Di Australia, jumlah hari hujan meningkat 47% year-on-year (YoY). Sementara itu, di salah satu lokasi tambang utama di Indonesia, peningkatan durasi hujan mencapai 59%.
Insiden keselamatan dari pihak lain juga mengakibatkan penghentian operasional selama 27 hari di dua lokasi utama. Penurunan aktivitas operasional (Ramp-Down) oleh klien di Indonesia dan Australia turut memperparah situasi.
Akibatnya, volume overburden removal turun 26% YoY menjadi 101 juta BCM, dan produksi batu bara turun 17% menjadi 18 juta ton. Pendapatan pun turun 17% menjadi USD 352 juta.
Biaya Ramp-Up yang bersifat tetap di lokasi-lokasi pertumbuhan juga menekan profitabilitas. EBITDA turun drastis hingga 82% menjadi USD 14 juta, dan perusahaan mencatatkan rugi bersih USD 70 juta.
Strategi Pemulihan dan Pengendalian Biaya
Buma Internasional merespon tantangan dengan berbagai strategi. Salah satunya adalah pengurangan biaya secara menyeluruh di seluruh grup.

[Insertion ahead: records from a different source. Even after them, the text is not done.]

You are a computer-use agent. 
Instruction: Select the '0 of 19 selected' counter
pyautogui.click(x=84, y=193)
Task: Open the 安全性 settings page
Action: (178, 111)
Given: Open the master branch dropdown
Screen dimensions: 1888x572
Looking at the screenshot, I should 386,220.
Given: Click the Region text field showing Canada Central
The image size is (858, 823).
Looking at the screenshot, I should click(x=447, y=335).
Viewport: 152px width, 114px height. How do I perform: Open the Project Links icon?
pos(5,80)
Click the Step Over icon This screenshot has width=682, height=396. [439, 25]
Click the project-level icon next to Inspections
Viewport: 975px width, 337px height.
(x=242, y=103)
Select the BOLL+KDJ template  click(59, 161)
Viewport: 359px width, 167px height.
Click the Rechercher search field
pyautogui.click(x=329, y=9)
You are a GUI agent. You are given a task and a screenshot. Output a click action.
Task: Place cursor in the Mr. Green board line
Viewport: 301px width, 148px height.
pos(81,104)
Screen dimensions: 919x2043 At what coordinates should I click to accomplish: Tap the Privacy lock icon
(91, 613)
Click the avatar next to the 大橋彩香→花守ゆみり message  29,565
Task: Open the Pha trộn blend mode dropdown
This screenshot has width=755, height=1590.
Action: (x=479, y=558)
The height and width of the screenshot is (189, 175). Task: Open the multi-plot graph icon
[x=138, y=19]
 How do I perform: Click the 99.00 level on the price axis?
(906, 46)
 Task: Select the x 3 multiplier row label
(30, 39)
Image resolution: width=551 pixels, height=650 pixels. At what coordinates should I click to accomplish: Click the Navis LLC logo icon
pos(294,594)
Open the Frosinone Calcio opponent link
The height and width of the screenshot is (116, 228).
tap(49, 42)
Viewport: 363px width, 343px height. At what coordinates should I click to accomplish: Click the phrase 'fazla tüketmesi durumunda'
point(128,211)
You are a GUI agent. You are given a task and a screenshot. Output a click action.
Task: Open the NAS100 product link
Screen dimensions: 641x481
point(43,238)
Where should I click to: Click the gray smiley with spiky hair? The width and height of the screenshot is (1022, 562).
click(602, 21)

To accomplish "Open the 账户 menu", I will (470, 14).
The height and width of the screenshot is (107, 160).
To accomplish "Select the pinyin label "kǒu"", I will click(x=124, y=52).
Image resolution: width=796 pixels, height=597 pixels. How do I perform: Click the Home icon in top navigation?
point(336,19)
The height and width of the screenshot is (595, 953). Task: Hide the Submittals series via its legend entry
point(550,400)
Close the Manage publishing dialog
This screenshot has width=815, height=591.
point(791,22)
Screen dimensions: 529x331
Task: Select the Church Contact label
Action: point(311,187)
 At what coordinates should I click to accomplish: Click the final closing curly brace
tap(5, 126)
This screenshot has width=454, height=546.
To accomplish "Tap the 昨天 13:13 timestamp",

Alokasi modal yang lebih disiplin dan pengelolaan modal kerja yang bijak juga diterapkan. Keunggulan operasional pun menjadi fokus utama.
Biaya tunai konsolidasi berhasil turun 7% YoY, didukung penurunan 8% di Indonesia dan 21% di Australia. Belanja modal diprioritaskan pada proyek-proyek berdampak besar.
Siklus konversi kas membaik dari 21 hari menjadi 13 hari. Atlantic Carbon Group, Inc., yang diakuisisi pada 2024, berkontribusi USD 13 juta pada kuartal pertamanya.
Pemulihan Momentum dan Ketahanan Keuangan
Tanda-tanda pemulihan mulai terlihat pada kuartal kedua. Peningkatan produktivitas alat tercatat, meskipun cuaca ekstrem masih menjadi tantangan.
Produksi di lokasi ramp-up utama mengalami kemajuan. PT Persada Kapuas Prima (PKP) mulai beroperasi pada Juni 2025 dan diharapkan berkontribusi pada pemulihan volume di paruh kedua tahun ini.
Perpanjangan kontrak utama selama dua tahun di Goonyella, Australia, juga memperkuat kepercayaan klien dan menopang pemulihan margin.
Posisi likuiditas Buma Internasional tetap solid. Perusahaan menutup kuartal pertama dengan kas sebesar USD 231 juta, naik 9% dibandingkan akhir 2024.
Penerbitan Sukuk senilai Rp 2 triliun dan sindikasi fasilitas perbankan senilai USD 250 juta dari BCA, BNI, dan Mandiri, semakin memperkuat fleksibilitas keuangan perusahaan.
Buma Internasional tetap optimistis dengan fokus pada keunggulan operasional dan disiplin keuangan untuk mencapai pertumbuhan berkelanjutan. Perusahaan siap menghadapi tantangan jangka pendek dan mempercepat langkah menuju masa depan yang lebih baik.